Nein, Disney hat keine zweihundert Millionen Dollar für einen Film ausgegeben, der an Café-Tischen gedreht wurde – aber es ist nichtsdestotrotz ein Film, der fröhlich den Kern des Superhelden-Genres impliziert. Ein solcher Film, in dem das Reden für die Action sorgt, würde beweisen, dass diejenigen, die die Comic-Geschichten ernst nehmen, das Erzählen genauso lieben können wie das Zeigen, die dramatische Komplexität ebenso wie das Superspektakel, die Ideen sowie ihre Wirkung. Solche Filme wären möglich, wenn nur die Charaktere und Geschichten, um die es geht, nicht hinter Schloss und Riegel des Studios gehalten würden.

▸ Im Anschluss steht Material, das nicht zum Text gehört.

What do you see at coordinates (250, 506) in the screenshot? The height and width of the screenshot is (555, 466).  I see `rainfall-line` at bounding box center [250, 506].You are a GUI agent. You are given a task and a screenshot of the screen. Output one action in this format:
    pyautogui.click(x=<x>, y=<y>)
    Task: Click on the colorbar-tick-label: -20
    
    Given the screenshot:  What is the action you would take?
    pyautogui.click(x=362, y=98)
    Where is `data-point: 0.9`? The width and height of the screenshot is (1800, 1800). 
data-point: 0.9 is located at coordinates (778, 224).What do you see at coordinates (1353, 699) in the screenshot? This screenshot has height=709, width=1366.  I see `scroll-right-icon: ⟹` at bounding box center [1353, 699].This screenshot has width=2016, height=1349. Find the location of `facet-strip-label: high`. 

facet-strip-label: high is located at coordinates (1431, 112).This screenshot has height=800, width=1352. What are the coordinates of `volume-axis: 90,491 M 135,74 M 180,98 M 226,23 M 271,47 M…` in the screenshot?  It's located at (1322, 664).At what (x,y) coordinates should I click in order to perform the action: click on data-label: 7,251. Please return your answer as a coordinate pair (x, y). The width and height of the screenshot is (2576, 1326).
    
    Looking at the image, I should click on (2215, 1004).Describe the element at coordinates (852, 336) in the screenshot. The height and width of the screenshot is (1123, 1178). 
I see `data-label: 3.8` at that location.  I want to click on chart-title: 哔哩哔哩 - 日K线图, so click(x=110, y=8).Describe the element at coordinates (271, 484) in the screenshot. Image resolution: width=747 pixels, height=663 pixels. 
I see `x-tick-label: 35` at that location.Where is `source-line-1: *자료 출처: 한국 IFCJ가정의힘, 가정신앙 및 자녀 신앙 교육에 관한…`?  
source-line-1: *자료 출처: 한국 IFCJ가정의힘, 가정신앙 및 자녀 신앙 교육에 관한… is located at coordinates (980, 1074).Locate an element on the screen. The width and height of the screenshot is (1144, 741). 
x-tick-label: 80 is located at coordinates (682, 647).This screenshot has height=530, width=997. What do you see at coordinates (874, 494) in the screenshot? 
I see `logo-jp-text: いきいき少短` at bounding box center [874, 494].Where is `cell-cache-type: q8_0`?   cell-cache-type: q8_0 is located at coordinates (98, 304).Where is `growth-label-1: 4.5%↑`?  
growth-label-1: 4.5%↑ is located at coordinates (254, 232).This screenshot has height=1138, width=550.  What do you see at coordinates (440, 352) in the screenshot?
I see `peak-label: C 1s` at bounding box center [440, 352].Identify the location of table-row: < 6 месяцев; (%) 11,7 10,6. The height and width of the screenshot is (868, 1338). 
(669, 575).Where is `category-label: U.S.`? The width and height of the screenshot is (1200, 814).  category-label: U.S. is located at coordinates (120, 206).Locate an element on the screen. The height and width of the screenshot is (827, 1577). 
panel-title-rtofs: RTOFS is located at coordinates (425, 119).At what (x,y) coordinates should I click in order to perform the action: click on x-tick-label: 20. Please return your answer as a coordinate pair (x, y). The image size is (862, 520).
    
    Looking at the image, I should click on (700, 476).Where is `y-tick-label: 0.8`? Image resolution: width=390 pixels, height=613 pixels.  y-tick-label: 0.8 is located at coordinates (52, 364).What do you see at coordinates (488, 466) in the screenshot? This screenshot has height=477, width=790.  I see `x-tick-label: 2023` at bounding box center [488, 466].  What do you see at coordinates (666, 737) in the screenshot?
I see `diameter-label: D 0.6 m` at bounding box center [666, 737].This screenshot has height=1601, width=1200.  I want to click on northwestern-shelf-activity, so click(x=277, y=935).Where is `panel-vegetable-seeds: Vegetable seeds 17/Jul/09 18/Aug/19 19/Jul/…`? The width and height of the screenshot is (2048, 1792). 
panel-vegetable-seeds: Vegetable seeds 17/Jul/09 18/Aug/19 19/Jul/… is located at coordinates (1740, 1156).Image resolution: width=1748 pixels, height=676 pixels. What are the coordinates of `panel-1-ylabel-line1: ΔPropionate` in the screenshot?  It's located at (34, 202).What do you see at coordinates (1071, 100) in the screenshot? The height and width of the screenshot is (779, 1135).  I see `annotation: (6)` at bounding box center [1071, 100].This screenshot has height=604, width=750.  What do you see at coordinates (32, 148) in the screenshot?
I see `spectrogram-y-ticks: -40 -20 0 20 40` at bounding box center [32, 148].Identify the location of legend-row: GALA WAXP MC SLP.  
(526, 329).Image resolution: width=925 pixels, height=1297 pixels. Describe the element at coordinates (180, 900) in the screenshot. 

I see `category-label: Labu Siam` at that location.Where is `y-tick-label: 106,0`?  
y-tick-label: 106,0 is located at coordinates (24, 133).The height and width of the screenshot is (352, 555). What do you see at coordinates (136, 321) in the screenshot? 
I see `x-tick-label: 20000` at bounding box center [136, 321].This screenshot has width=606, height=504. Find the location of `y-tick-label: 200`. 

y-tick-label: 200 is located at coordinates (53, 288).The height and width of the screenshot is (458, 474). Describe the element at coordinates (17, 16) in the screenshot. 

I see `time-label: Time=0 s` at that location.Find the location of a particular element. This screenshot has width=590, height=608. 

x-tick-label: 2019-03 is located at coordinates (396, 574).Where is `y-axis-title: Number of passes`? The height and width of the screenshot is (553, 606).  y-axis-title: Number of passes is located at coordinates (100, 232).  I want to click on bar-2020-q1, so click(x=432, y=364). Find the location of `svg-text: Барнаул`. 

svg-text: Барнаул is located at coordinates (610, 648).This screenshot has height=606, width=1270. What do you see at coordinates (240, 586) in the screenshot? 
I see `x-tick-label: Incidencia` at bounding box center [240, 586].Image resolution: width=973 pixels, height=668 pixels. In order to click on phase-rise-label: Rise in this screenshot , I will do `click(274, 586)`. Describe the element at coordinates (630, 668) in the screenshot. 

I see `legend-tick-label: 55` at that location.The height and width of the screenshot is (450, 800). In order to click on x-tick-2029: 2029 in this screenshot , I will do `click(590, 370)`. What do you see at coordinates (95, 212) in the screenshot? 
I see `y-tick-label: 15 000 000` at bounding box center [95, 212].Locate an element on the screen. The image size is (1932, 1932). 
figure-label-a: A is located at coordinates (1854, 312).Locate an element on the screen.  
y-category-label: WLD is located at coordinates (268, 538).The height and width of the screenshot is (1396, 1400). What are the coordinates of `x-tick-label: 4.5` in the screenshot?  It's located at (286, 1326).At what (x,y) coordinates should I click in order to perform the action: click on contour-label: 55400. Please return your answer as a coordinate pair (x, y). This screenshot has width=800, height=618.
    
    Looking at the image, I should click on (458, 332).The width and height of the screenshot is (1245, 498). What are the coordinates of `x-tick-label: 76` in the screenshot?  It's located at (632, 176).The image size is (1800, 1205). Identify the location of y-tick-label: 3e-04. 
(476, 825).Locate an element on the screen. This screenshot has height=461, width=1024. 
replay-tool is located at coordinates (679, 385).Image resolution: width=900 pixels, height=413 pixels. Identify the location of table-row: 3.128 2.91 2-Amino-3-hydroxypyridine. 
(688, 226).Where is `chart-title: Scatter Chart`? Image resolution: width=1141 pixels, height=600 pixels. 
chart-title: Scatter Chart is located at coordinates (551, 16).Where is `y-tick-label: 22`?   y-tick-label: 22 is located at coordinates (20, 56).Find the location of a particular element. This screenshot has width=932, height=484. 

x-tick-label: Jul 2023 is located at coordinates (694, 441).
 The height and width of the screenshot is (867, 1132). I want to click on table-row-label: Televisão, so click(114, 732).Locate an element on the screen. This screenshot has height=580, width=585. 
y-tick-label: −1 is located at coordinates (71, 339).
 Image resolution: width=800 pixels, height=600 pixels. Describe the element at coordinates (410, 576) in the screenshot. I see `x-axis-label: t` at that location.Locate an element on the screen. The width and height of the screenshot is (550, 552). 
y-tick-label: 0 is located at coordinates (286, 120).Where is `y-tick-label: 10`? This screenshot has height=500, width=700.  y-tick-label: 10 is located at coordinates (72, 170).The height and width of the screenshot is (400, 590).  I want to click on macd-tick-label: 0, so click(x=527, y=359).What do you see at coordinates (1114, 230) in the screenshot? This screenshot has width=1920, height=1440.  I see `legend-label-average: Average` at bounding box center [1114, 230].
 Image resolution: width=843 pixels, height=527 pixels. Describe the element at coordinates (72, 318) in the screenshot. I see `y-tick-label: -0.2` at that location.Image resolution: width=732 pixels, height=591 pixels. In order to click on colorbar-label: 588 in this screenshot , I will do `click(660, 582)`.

Fans und sogar Wissenschaftler haben behauptet, dass Comic-Franchises moderne Mythen sind – ebenso wie Kritiker, die sich nach hinten beugen, um die Allgegenwart von Superheldenfilmen zu rechtfertigen. Der Anspruch wird durch das Schließfach des Urheberrechts zunichte gemacht, das Filmemacher und Künstler jeglicher Art daran hindert, ihre eigenen Sichtweisen auf diese Geschichten und Charaktere zu veröffentlichen. (Die griechischen Tragiker hatten keine solchen Probleme, als sie Geschichten von Homer dramatisierten.) Wenn Superheldengeschichten moderne Mythen wären, würden ihre Macher die Open-Source-Freiheit begrüßen, um die Geschichten von Marvel und DC neu zu erfinden. Stattdessen wandeln Unternehmensstudios diese Geschichten in quasi-religiöse Texte um, die pharisäisch durch das Urheberrecht vor ketzerischer Neuinterpretation und Innovation geschützt sind – mit anderen Worten, Fanservice. Die proprietäre Kontrolle über solche populären Geschichten erhöht den Zustand der Unfreiheit, den sie verkörpern; Zuschauer werden darauf konditioniert, die kommerziellen Erwägungen der Unternehmenskontrolle als die natürliche Bedingung der Kunst zu sehen. Insofern ist die aktuelle Dominanz des Franchise- und Blockbuster-Kinos kein Verrat am klassischen Hollywood-Erbe, sondern lediglich eine Destillation und Intensivierung seiner wesentlichen Praktiken. Insofern die Studios die Kontrolle über die Geschichten in ihren eigenen Händen halten, sollte ihre Sicht auf die Geschichten nicht als Mythos, sondern als Dogma, nicht als Interpretation, sondern als Propaganda betrachtet werden.